St. Aidan’s Miracles at Bamburgh

We have written before about bishop-turned-saint Aidan’s famous interaction with king-turned-saint Oswald previously, but we’d like to share a little bit more about Aidan because he features so prominently in the history of Northumbria, and especially our little corner of it.

Aidan was an Irish monk educated on Iona in the traditions of Celtic Christianity that had taken root in Ireland. He was actually the second missionary sent to Northumbria at King Oswald’s request, as the first was deemed too strict toward his congregation. Oswald tasked him with returning the Northumbrians to Christianity, after a period where many had turned back to paganism. He founded the monastery on Lindisfarne, but frequently walked the kingdom preaching to regular folk and engaging in acts of charity. We have a nice account of his life as bishop from the Venerable Bede in his Ecclesiastical History, who lavishes him with praise and yet can’t seem to let go that Aidan calculated Easter the Celtic—and therefore “wrong”—way. Truly Bede brings it up multiple times as this embarrassing con of an otherwise perfectly Christian life. Many miracles are associated with him, but there are two especially dramatic ones that took place right here in Bamburgh.

st aidans

The first miracle involved the pagan Mercian king, Penda, who marched on Bamburgh in the mid-7th century. On the road to the city, he dismantled villages and appropriated their timber as kindling. His troops piled the wood around the walls of the city and castle, lighting them and stoking them until the smoke rose high into the sky. From one of the Farne Islands where he lived as a hermit late in life, Aidan saw the unfurling smoke and feverishly prayed. The winds suddenly changed, blowing the embers back onto Penda’s army. They fled, fearing what seemed to be the power of the Christian god that stopped their attempt to subdue Northumbria.

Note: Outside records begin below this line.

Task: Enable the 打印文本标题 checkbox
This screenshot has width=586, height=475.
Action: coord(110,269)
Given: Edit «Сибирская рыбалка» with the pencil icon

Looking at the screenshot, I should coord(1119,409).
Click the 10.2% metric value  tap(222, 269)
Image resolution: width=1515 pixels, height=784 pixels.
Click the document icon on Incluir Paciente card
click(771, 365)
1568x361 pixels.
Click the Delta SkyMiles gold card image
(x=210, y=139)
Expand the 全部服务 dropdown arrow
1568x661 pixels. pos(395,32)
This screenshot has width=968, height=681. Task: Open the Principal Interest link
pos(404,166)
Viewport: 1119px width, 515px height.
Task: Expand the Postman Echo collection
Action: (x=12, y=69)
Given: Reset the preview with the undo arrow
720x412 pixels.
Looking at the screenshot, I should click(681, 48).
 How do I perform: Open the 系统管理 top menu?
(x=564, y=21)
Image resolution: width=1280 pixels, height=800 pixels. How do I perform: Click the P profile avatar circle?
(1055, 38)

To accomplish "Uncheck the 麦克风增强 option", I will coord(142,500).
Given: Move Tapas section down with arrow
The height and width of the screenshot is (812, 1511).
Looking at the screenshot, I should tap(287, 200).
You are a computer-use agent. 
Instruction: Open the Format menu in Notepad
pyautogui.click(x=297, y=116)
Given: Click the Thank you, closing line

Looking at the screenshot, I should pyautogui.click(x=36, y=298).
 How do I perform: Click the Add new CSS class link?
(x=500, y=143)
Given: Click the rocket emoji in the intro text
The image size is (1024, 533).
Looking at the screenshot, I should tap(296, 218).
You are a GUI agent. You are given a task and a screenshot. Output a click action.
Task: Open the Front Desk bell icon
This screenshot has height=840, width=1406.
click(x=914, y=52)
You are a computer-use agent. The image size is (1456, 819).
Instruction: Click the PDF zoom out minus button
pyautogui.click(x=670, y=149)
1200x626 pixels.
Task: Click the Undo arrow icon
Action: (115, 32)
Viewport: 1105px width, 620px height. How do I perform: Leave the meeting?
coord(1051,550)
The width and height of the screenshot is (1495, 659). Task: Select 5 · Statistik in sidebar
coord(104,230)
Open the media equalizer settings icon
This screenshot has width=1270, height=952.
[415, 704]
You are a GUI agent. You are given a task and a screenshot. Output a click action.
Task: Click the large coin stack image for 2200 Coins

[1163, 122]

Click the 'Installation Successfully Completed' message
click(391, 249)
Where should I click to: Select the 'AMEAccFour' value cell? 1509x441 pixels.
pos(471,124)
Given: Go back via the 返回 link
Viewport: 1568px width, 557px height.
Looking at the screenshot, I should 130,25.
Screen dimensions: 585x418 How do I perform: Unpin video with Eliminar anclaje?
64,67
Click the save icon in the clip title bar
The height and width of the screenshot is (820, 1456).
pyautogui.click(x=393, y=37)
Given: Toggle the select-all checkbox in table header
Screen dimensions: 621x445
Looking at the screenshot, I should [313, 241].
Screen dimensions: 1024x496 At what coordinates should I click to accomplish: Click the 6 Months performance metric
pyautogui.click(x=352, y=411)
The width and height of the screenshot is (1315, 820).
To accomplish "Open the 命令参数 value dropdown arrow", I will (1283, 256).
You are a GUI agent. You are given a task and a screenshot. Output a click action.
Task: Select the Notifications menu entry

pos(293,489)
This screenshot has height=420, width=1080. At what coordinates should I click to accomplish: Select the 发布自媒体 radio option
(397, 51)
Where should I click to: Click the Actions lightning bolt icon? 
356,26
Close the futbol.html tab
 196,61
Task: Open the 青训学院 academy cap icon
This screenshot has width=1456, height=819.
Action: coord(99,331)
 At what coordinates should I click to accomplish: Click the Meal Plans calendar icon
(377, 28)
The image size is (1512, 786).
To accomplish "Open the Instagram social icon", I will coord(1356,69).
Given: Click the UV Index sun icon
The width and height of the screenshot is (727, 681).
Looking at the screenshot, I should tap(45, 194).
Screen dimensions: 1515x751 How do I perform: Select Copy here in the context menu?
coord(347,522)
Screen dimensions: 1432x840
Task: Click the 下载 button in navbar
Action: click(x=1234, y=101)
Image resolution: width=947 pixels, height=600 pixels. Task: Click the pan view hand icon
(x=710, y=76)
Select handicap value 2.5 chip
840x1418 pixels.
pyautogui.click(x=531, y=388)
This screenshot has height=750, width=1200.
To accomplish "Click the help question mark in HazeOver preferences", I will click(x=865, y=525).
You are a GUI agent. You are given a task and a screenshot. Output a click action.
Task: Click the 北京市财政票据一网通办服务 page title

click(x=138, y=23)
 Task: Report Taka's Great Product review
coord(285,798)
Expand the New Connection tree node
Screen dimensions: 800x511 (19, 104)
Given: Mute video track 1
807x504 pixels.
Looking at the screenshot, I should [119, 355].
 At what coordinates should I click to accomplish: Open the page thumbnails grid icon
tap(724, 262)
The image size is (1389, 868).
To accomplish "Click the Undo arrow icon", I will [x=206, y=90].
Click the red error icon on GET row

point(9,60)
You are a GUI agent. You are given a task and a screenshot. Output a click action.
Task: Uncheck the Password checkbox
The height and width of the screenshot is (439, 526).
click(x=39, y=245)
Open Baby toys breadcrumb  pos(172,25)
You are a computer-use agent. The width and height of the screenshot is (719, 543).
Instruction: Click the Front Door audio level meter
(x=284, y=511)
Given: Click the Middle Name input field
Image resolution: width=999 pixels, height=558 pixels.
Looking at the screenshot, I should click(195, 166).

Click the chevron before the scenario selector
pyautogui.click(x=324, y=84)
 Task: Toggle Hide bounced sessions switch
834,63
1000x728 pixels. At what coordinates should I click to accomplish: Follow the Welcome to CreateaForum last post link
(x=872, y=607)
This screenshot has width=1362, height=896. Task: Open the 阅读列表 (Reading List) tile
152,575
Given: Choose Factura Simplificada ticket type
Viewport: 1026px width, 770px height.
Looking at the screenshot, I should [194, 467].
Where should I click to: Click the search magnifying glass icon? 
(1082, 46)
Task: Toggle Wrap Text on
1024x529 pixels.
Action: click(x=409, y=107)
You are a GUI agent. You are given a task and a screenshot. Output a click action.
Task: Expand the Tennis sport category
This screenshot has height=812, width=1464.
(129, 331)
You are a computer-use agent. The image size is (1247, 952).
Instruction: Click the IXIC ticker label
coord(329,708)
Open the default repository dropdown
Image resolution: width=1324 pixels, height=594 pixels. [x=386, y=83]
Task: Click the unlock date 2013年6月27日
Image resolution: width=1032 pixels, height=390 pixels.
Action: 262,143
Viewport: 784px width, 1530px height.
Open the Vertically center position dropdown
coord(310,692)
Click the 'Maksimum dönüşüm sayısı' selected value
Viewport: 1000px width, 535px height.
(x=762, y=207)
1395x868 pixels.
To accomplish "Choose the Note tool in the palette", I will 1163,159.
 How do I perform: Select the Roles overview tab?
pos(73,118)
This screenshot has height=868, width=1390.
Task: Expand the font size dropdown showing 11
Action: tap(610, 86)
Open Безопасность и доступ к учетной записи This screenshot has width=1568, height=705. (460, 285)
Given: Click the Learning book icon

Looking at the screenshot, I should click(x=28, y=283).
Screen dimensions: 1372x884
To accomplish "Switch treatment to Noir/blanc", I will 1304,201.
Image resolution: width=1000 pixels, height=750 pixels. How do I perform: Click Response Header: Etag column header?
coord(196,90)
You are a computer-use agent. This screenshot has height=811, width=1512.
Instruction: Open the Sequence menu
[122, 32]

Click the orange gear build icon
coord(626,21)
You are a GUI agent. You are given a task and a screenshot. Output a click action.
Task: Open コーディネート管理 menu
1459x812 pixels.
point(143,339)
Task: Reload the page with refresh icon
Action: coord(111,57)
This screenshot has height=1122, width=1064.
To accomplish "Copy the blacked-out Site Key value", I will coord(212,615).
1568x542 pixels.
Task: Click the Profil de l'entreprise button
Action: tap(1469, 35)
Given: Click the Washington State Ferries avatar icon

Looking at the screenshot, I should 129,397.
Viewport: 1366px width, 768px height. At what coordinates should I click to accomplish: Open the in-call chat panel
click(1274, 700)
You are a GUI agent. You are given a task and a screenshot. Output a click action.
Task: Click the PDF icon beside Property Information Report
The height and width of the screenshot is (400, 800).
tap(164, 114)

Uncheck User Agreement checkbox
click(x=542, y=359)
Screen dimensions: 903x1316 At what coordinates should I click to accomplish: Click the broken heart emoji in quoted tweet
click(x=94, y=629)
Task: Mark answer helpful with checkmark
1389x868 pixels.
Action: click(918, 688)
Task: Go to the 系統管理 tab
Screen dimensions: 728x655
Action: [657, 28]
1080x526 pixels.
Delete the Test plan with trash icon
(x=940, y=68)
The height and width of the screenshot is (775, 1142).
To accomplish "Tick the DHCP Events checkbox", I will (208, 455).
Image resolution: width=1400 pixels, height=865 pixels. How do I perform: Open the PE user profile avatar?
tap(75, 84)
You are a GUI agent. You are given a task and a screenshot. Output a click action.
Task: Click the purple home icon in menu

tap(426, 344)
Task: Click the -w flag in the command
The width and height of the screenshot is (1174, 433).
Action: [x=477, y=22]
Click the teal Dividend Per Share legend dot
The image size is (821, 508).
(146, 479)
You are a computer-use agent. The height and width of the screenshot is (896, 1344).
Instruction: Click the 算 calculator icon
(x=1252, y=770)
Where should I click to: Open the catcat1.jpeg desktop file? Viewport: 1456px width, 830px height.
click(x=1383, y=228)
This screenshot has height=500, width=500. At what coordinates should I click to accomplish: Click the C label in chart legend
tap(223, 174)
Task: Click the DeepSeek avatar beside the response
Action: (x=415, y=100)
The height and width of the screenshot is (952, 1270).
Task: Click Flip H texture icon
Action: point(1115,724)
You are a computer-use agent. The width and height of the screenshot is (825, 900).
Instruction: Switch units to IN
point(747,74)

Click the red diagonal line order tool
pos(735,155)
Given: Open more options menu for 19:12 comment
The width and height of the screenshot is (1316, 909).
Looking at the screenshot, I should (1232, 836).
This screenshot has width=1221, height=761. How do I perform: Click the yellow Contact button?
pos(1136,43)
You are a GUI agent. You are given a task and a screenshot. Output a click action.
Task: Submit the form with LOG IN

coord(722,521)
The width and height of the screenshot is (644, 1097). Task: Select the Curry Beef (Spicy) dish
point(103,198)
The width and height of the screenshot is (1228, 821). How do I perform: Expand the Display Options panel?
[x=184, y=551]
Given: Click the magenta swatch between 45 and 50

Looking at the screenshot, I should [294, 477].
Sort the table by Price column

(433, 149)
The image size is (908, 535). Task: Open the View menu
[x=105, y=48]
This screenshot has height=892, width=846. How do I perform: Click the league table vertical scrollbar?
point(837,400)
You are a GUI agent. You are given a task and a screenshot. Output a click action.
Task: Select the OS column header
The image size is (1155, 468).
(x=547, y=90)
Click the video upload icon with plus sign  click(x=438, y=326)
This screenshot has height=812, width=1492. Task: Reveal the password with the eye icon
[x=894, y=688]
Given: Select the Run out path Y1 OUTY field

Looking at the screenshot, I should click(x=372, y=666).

The second miracle involves the small church now known as St. Aidan’s down in the village. The structure now is Norman, but it stands where the Anglo-Saxon church would have stood. Aidan was staying in a tent beside an outside wall beam of the church, and when he fell ill and died, his body was found leaning against it. The church since that time in 651AD has been razed by multiple fires, but each time the flames do not affect the beam. The church that stands today has what might be the miraculous beam, as well as a small, unobtrusive shrine dedicated to the Irish monk.

These miracles both involve fire, a fairly common fear in any society with many timber-built structures, but makes for an interesting coincidence for a man whose name means “little fire” in Irish.